The University is undertaking the following actions to support campus-wide dialogue, healing and structural change.

  • Over the last year, Carolina developed a campus-wide diversity, equity and inclusion network that was informed by the community-building forums held last fall. As part of that effort, diversity officers have been embedded in schools and units across campus to help implement the strategic opportunities identified in Carolina Next.
  • In May, the inaugural Diversity, Equity and Inclusion Council was formalized, which is comprised of diversity officers from schools and units across campus to serve as a permanent advisory board to the Chief Diversity Officer and the senior leadership team. This Council reports directly to the Chief Diversity Officer and will explore equity models for structural change at Carolina. The Council will also examine University policies, practices and infrastructure to bring about structural change and develop measurable actions with key performance indicators to evaluate progress.
  • Over the next academic year, the University will implement campus climate surveys and develop metrics and benchmarks for annually tracking and reporting of diversity, equity and inclusion efforts across schools and units.
  • This summer, the University Office of Diversity and Inclusion will host Racial Equity Institute training for senior leaders, including vice chancellors, vice provosts and deans. More than 3,000 people in the Carolina community have already completed this workshop.
  • This fall, the University will implement an online diversity, equity and inclusion training, similar to the required Title IX awareness and violence prevention training, for every person in the community to learn new concepts, broaden perspectives and allow everyone to work from a common set of terms.
  • The Sonja Haynes Stone Center has donated an area in their building that will be dedicated for use by African American students and their organizations to gather and hold meetings and events.

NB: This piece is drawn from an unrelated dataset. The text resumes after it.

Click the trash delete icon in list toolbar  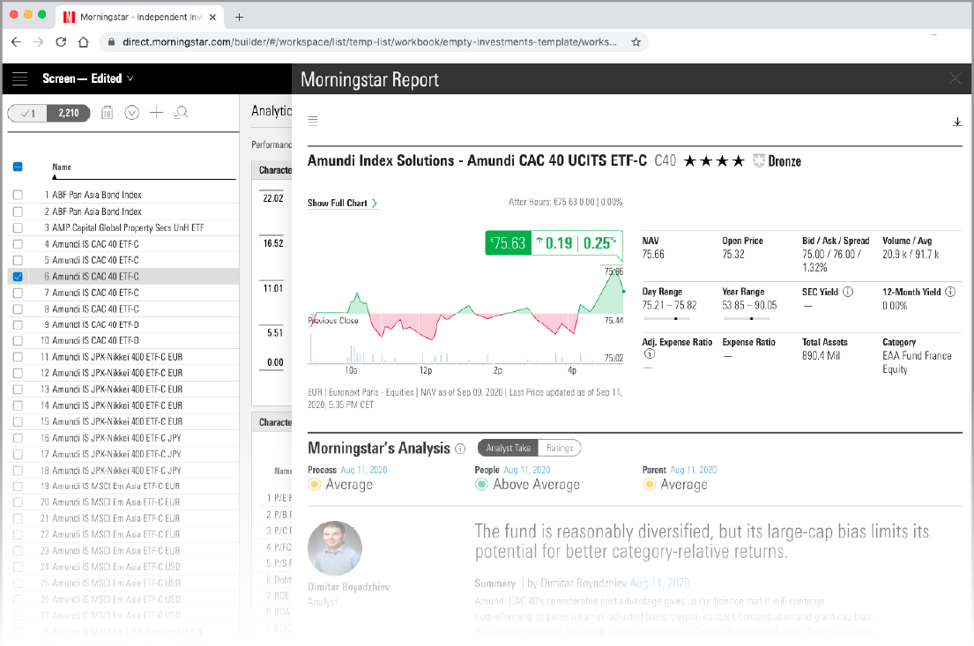(x=107, y=112)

  • The University has requested that every dean and every division and department head to revisit their hiring practices, to the fullest extent possible under the law, so that Carolina may welcome and sustain a workforce that can meet the needs of a diverse student body and state.

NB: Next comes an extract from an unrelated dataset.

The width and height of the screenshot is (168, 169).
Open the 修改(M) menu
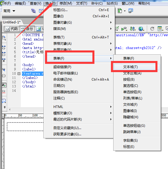coord(66,3)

  • Starting this fall, the Office of Institutional Research and Assessment will develop contemporary instruments and establish metrics and benchmarks to annually track diversity, equity and inclusion efforts across schools and units.
  • In the wake of COVID-19, the leadership team adopted an evidence-based diversity, equity and inclusion crisis action strategy to ensure that they are asking culturally relevant questions to avoid unconscious bias in decision-making, supporting diverse communities, applying inclusive and accessible online learning pedagogy and communicating thoughtfully and inclusively.

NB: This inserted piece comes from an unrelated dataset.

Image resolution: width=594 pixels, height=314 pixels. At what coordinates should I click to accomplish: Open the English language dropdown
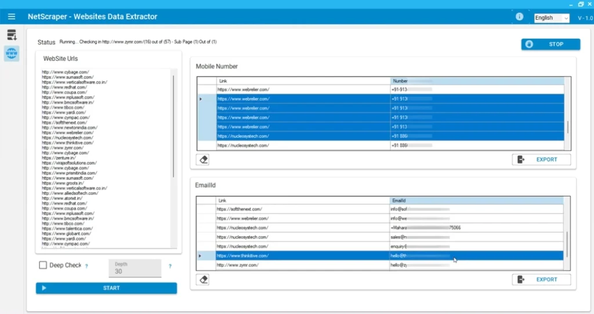(552, 18)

  • The Office of Diversity and Inclusion, in collaboration with campus partners, will offer virtual community sessions to provide space for open and honest conversation. Many schools and units, including the School of Medicine, Gillings School of Global Public Health, the Graduate School, Carolina Black Caucus and others have already started offering these sessions.
  • In July, the University will launch a leadership advancement program for tenured and tenure-track underrepresented faculty to provide career development skills, operational competencies and professional networking opportunities to encourage and promote career advancement at Carolina.

This work builds on efforts already underway by the Commission on History, Race and a Way Forward, the Campus Safety Commission and the Student Learning to Advance Truth and Equity, that focuses on history, race, reckoning and the American South. The action steps listed above are the start of the University’s commitment to create change, and regular updates and other initiatives will be announced in the weeks and months ahead.

“We stand in solidarity with our faculty, students, staff and alumni in denouncing systemic racism, hate speech and white supremacy,” the email read. “And we will continue to listen, engage and demonstrate through actions our commitment to build a lasting culture of respect, inclusivity and belonging among our community.”